The choice, both on the bar and in the amply-stocked fridges behind, is refreshed on a regular basis, though you can generally expect to find lagers from Germany, Italy and the Low Countries, plenty of bottled beers from around the globe, draught Krieks and Framboises. A recent US-themed festival expanded the range yet further, adding beers from as far apart as San Francisco and Pennsylvania, New York and Colorado.
All this and a couple of real ales too, often from the excellent Rooster's Brewery at Knaresborough. And while it does make me feel faintly Albert Tatlock, there's something curiously reassuring about drinking one's pint of mild from a dimple glass. They do seem to be making a comeback.
Leeds has plenty to thank North Bar for – the first bar in the UK to offer lovely Erdinger on draught; the first in Leeds to serve draught Brooklyn. More importantly North was a pioneer in developing this once-neglected part of town as a haven of bar culture. It's a space now richly populated with the likes of Sandinista and Mojo, Reliance and Reform, which between them have created a viable, vibrant alternative to the well-trodden circuit south of Boar Lane.
The demographic suits me a little better up here, though cocktails – a real staple of that south-side circuit – are very much a part of the mix here too, as are rums, lines of which are stacked up colourfully on fairy-lit shelves behind the bar.
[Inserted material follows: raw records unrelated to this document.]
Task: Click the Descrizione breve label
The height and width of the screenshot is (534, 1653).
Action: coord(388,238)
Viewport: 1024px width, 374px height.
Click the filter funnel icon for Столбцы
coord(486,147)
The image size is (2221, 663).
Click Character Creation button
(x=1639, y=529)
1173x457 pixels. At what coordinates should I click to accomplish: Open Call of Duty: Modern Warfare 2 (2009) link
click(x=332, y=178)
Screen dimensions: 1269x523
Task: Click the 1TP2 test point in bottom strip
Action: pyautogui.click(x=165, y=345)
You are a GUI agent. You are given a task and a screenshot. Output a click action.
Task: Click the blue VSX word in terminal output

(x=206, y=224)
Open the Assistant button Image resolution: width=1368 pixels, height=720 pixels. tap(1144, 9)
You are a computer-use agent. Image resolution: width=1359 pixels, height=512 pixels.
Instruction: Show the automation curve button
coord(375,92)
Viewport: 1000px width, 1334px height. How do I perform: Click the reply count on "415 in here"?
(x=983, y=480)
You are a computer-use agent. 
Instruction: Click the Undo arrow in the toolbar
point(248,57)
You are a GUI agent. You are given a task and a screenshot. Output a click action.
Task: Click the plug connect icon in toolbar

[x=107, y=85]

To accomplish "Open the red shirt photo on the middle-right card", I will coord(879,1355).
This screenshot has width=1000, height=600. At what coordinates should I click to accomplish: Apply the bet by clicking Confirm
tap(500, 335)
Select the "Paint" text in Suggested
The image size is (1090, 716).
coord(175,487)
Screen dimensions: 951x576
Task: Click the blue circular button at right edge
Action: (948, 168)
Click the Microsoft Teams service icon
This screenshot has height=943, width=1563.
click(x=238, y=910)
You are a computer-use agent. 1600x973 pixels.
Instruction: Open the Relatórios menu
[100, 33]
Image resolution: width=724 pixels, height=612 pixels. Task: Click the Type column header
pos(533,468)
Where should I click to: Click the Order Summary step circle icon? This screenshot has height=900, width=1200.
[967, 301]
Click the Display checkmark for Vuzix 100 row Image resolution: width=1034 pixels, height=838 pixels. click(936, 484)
But it is the phenomenal range of beers which puts most of its rivals to shame. A friend and I tried several – the light and floral, perhaps even slightly banana-accented Outlaw Wrangler; the darker, more bitter Elland Bargee; the rich, dark and herby Le Trappe where cloves are the dominant feature; the zingy though rather less distinguished German lager Fruh. All this before we reached the wonderful Raging Bitch, a full-on, full-bodied beast of a beer at 8.3 per cent ABV, where the big determined tastes of a mega-hopped IPA still allow some interesting plum and bubblegum flavours to sneak through.
This was a real eye-opener for my mate: "I would have never in my wildest dreams have thought an American beer could taste like that. I just associate America with Budweiser and bland cold lager. This is so much more complex, more fulfilling."
The Nelson Inn at Hampsthwaite, near Harrogate, is holding a cask ale festival over the Bank Holiday weekend, with 15 award winning ales from around the country in addition to their three regular handpulls. Licensees Richard and Vicky are laying on great food, jazz and plenty of fun and games for families too.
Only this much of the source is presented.